Mérida, Mayo Sábado 23, 2026, 06:56 am
Luis Alonso Cedeño
Diario Frontera Digital - Sur del Lago
El incremento de personas en situación de calle y con problemas de adicción ha encendido las alarmas en las comunidades locales, visibilizando una crisis silenciosa que combina el deterioro familiar, la falta de políticas públicas y afecciones de salud mental desatendidas.
Recientemente, diversos sondeos y consultas comunitarias han revelado que factores como el abandono monoparental, las rupturas de pareja y la disfunción familiar actúan como detonantes directos de crisis psicológicas, personales y espirituales en los ciudadanos, empujándolos en muchos casos a la vulnerabilidad extrema.
La exclusión social detrás de la vulnerabilidad
El fenómeno de personas que deambulan por las principales avenidas en condiciones precarias de higiene y alimentación no es un hecho aislado. De acuerdo con los especialistas, este escenario suele ser la manifestación visible de cuadros de depresión severa y desamparo institucional.
El conferencista hizo un llamado urgente a las autoridades y a la sociedad civil para "tomar cartas en el asunto". Enfatizó la gravedad de observar a menores de edad en las calles sin supervisión formal e instó a trabajar para devolverles la dignidad y reinsertarlos positivamente en la comunidad.
"Allí es donde va el mensaje dirigido a los padres: deben saber orientar a sus hijos y no abandonarlos. Por su parte, el Estado debería crear espacios específicos para abordar esta problemática que degrada la condición humana.
Si trabajamos de la mano, estoy seguro de que se puede transformar esta sociedad. Debemos dictar talleres preventivos a todos los niveles, sin olvidar que el ser humano también necesita un encuentro con Dios", puntualizó el pastor.
Voces de la comunidad: Un llamado a la empatía y la acción
Los habitantes de los sectores afectados coinciden en la necesidad de implementar soluciones estructurales e interdisciplinarias de manera inmediata.
Carmen Pineda, miembro de la comunidad Simón Rodríguez, expresó su inquietud ante el repentino flujo de ciudadanos en estas condiciones en los cascos centrales.
"Vemos que en nuestra ciudad, de repente, aparecen varias personas en el centro; no sabemos si es que los traen y los dejan en las madrugadas. Me gustaría que el gobierno regional o municipal construyera un centro de rehabilitación para ellos. Al final, también son seres humanos y merecen dignidad", manifestó.
Por su parte, María Bastidas, representante del sector religioso local, apeló a la solidaridad colectiva y a la articulación institucional para frenar el avance de esta crisis.
"Este es un momento donde la colectividad debería unirse y activar una campaña a favor de estas personas.

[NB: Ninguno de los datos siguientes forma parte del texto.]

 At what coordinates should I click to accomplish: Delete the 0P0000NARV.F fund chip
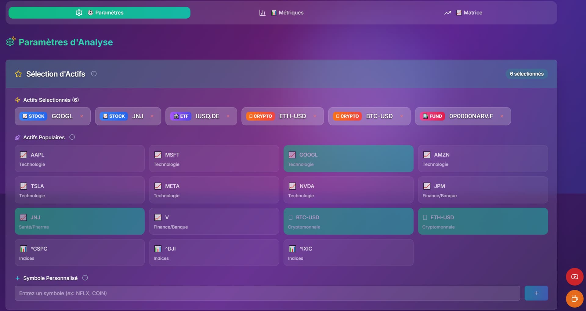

Se requiere de un equipo multidisciplinario calificado para atender a estos seres que necesitan tanto de la ayuda de Dios como del apoyo de todos nosotros", concluyó.
La comunidad espera que este llamado de atención impulse la creación de mesas de trabajo entre el sector público, las instituciones religiosas y las organizaciones sociales para activar planes de rescate e inclusión en el corto plazo.